• **Required action**
The answer must reproduce all of the data below exactly and contain no images.

[Stored data entries]
☆ ☆ ☆ ☆

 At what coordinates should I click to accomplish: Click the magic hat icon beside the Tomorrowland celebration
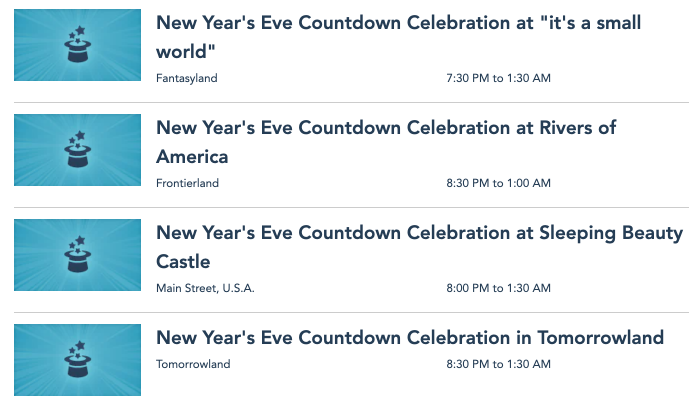pos(77,361)
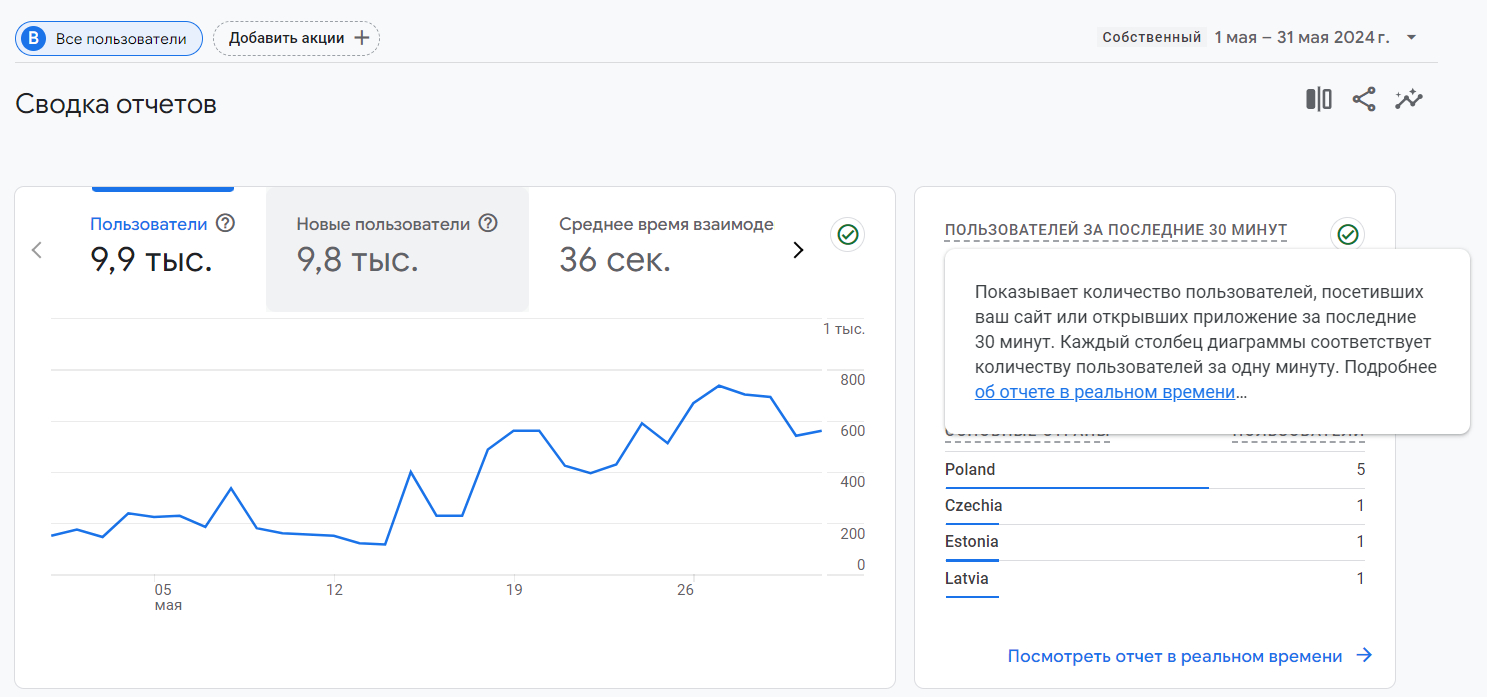Select the Новые пользователи metric tab
This screenshot has height=697, width=1487.
(397, 247)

☆ ☆ ☆ ☆

• **Answer section**
 At what coordinates should I click to accomplish: Click the magic hat icon beside the Tomorrowland celebration
pos(77,361)
Select the Новые пользователи metric tab
This screenshot has height=697, width=1487.
(397, 247)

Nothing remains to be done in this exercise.